Itaipu

Ein monströses Bauwerk aus Stahl und Beton, geplant von zwei Militärdiktaturen, das günstigen und sauberen Strom für Millionen Menschen liefert: Der Stausee Itaipu (spanisch: Represa de Itaipú; portugiesisch: Barragem de Itaipu), durch den die Grenze zwischen Paraguay und Brasilien verläuft, ist eine spektakuläre Errungenschaft mit dunkler Geschichte.

Saubere Energie

Die 7235 Meter lange und 196 Meter hohe Staumauer verschluckte so viel Stahl und Beton, das man damit über 200 mal das Maracanã-Stadion oder 380 mal den Eiffelturm hätte bauen können. Durch den Damm wird der Río Paraná, der siebtgrößte Fluss der Erde, auf 170 Kilometern Länge gestaut. Bei maximalem Stauvolumen wird dadurch eine Fläche von 1460 Quadratkilometern geflutet, was zweieinhalb mal dem Bodensee entspricht. Mit einer Stromerzeugungskapazität von 14 GW ist Itaipu, 340 Kilometer östlich von Paraguays Hauptstadt Asunción gelegen, zudem das zweitleistungsstärkste Wasserkraftwerk der Welt, übertroffen nur von der 2006 fertiggestellten Drei-Schluchten-Talsperre in China.

Dunkle Geschichte

Geplant wurde der Bau der Staumauer Anfang der 1970er Jahre von den Militärregimen Brasiliens (unter Diktator Emílio Médici) und Paraguays (unter Diktator Alfredo Stroessner). Die Verträge wurden 1973 in Brasilía unterzeichnet, mit Kosten von fast 20 Milliarden US-Dollar zählte der Bau zu den teuersten Projekten der Welt. Etwa 34.000 Arbeiter waren an der Konstruktion beteiligt, 145 Menschen wurden während der Bauarbeiten getötet. Auch auf die Einwohner der Region, mehrheitlich Indigene vom Volksstamm der Guaraní, nahmen die Militärdiktaturen kaum Rücksicht, etwa 10.000 Familien wurden zwangsumgesiedelt. Durch das Aufstauen des Paraná wurden die Sete-Quedas-Fälle (spanisch: Saltos del Guairá, portugiesisch: Salto das Sete Quedas do Guaíra), die damals nach Durchflussvolumen größten Wasserfälle der Erde, geflutet. Um die Schifffahrt auf dem Stausee zu erleichtern ließen Brasiliens Militärherrscher gar die Felswand der Fälle sprengen und vernichteten die Sehenswürdigkeit damit unwiederbringlich.

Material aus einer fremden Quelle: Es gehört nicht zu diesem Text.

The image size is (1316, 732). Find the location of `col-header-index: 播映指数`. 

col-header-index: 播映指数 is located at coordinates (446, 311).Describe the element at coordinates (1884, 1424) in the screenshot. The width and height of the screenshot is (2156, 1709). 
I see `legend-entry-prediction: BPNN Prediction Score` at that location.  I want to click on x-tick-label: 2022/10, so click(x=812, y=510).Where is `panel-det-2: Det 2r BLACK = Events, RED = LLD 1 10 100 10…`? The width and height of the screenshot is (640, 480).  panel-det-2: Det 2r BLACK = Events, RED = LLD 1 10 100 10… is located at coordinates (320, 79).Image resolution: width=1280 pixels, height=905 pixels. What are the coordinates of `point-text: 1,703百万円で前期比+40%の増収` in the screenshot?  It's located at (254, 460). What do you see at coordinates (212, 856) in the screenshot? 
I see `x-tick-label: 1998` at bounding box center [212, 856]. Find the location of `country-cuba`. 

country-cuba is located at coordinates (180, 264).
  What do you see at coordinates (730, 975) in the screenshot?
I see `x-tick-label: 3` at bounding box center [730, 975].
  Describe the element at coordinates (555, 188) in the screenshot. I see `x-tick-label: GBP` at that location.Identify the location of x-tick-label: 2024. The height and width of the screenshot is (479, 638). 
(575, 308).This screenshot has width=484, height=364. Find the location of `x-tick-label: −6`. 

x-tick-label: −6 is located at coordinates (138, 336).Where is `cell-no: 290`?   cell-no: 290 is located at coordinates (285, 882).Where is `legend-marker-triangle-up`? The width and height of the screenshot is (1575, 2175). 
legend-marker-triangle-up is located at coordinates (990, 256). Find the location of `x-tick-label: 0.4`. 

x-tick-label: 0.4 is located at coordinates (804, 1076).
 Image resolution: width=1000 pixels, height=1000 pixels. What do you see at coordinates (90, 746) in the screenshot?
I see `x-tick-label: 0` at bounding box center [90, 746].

Auf Tour durch die Staumauer

Heute steht das Ufer des Stausees unter Naturschutz, durch den Corredor Ecológico de Santa Maria ist der Itaipu-Stausee zudem mit dem brasilianischen Iguazú-Nationalpark (portugiesisch: Parque Nacional do Iguaçu) verbunden, der wiederum an den argentinischen Iguazú-Nationalpark (spanisch: Parque Nacional Iguazú) anschließt. Zu den touristischen Highlights zählen neben dem Stausee selbst auch geführte Touren durch die Staumauer. Reise-Tipp: In Hernandarias (Paraguay) und Foz do Iguaçu (Brasilien) gibt es jeweils ein Besucherzentrum.